**Exercise requirements**
Scan the listing for the word "dimensions", and copy out each line where it is found.

**Data**
______
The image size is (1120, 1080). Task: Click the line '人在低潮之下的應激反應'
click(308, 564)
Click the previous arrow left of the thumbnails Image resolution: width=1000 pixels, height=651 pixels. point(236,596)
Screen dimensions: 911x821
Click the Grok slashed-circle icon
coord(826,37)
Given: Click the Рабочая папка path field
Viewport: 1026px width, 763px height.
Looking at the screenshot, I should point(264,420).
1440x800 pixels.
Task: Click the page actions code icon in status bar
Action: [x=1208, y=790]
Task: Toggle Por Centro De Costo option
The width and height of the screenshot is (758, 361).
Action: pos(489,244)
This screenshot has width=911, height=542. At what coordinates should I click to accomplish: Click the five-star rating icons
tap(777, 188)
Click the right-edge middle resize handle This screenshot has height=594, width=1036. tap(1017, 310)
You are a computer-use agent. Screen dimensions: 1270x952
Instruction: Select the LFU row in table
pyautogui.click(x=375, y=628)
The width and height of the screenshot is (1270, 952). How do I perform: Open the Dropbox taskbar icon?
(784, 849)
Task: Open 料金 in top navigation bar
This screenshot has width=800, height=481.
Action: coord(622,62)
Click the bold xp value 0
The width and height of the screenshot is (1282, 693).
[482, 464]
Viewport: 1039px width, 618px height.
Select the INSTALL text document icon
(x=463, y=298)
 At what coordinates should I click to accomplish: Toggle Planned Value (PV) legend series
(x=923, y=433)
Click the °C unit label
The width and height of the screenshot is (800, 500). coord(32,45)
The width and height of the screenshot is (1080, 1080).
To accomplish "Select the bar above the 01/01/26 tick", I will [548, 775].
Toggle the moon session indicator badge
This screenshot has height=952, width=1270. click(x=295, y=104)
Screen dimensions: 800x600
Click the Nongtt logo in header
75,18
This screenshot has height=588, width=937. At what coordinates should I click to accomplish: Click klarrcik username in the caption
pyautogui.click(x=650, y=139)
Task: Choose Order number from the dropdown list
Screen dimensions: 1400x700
______
**The answer**
Screen dimensions: 911x821
You are a computer-use agent. Screen dimensions: 1270x952
Screen dimensions: 800x600
Screen dimensions: 1400x700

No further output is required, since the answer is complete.